MUMBAI: India’s central bank yesterday announced a surprise quarter-point rise in its key interest rate, signalling that taming inflation is the priority rather than spurring growth months before an election.
After a meeting in the financial hub Mumbai, the Reserve Bank of India (RBI) lifted the benchmark repo rate, at which it lends to commercial banks, to 8.0 percent. The cash reserve ratio, the amount banks must keep in hand to withstand financial shocks, was left unchanged at 4.0 percent.
The currency rose on the news, firming by about half a rupee to Rs62.66 to the dollar from Monday’s more than two-month low.
The unit has come under renewed pressure amid investor fears about the impact of a rollback in the US Federal Reserve’s easy money policy on India and other emerging markets.
“The decision was a close one this time around,” RBI Governor Raghuram Rajan, who has steered a hawkish course since he took over last year, told reporters.
“But we chose to act,” he said, adding, “some aspects of inflation continued to be sticky despite a fall in vegetable prices that suggested to us some more medicine was required.”
The rate hike was unexpected, with most economists forecasting borrowing costs would remain on hold, especially after a fall in the widely watched Wholesale Price Index last month to 6.16 percent year-on-year in December from 7.52 percent in November.
Yesterday’s announcement disappointed business leaders, who have been clamouring for a rate cut to spur an economy which has been growing at a decade low.
Chandrajit Banerjee, director general of the Confederation of Indian Industry, said he was “surprised” by the decision.
“This is an opportune time to accord a precedence to growth over inflation,” he said.
But Rajan said there were still upward pressures on inflation from factors such as rising services prices, which needed addressing “resolutely” even while “recognising the economy is weak and substantial fiscal tightening is likely” in the January-March quarter.
Madan Sabnavis, chief economist, Care Ratings, said: “Usually the RBI talks about growth and inflation. But this time it was just inflation and inflation.
“The signal is, corporates should not expect growth to be driven by interest rate adjustments.”
The RBI raised rates in both September and October to fight inflation, but then surprised markets by holding them steady in December even after inflation accelerated to a 14-month peak.
According to a macroeconomic report on Tuesday the central bank expects headline consumer price index inflation to remain above nine percent for the rest of this financial year to the end of March.
__________
● TASKS FOR THIS EXERCISE
A. Answer each question using the report on India's rate hike:
(i) To what level did the RBI lift the benchmark repo rate?
(ii) At what rate against the dollar did the rupee trade after firming on the news?
(iii) What was the Wholesale Price Index's year-on-year figure for December?
B. Turn the paragraph of the report on India's rate hike that begins "After a meeting in the financial hub Mumbai" into a short list that keeps its main facts.
C. From the report on India's rate hike, give the passage starting with "The currency rose" and going on through "other emerging markets." again, changing "emerging markets" to "developing economies".
The rows that come next are separate material and have no connection to the report on India's rate hike.
__________
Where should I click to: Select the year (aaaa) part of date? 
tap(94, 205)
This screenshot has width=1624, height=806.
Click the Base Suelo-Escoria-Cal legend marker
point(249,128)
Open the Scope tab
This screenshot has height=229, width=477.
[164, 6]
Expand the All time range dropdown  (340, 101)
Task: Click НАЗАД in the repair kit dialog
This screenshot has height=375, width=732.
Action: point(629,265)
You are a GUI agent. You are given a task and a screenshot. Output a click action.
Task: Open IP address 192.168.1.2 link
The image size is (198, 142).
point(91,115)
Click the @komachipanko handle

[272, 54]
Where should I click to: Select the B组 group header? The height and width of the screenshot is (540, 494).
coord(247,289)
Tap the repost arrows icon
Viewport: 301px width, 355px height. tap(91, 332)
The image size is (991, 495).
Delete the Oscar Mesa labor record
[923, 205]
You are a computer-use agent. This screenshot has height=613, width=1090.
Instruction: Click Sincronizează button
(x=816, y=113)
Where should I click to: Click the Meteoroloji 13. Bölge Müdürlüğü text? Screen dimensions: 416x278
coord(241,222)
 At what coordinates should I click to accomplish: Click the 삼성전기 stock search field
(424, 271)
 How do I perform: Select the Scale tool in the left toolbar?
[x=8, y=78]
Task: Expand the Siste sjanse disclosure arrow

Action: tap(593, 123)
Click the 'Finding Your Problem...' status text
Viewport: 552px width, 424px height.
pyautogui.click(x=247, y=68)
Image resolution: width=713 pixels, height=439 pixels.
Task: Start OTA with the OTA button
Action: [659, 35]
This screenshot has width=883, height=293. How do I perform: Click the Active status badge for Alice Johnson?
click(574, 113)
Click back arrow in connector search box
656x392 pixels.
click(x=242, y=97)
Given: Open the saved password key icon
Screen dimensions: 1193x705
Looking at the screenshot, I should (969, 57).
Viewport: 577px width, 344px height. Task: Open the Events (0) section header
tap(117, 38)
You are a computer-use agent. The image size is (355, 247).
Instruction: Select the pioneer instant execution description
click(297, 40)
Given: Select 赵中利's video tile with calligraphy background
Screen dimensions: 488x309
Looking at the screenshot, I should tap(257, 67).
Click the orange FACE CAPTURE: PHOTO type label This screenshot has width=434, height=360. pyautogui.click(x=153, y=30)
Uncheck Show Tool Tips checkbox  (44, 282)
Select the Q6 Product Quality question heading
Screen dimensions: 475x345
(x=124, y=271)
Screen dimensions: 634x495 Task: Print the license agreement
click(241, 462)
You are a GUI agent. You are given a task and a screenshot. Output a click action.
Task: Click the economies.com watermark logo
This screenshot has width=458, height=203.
__________
● SOLUTIONS TO EACH TASK
A.
(i) 8.0 percent
(ii) Rs62.66 to the dollar
(iii) 6.16 percent

B.
- The Reserve Bank of India (RBI) met in Mumbai.
- It raised the benchmark repo rate, the rate at which it lends to commercial banks, to 8.0 percent.
- It left the cash reserve ratio unchanged at 4.0 percent. This is the amount banks must keep on hand to withstand financial shocks.

C.
The currency rose on the news, firming by about half a rupee to Rs62.66 to the dollar from Monday’s more than two-month low.
The unit has come under renewed pressure amid investor fears about the impact of a rollback in the US Federal Reserve’s easy money policy on India and other developing economies.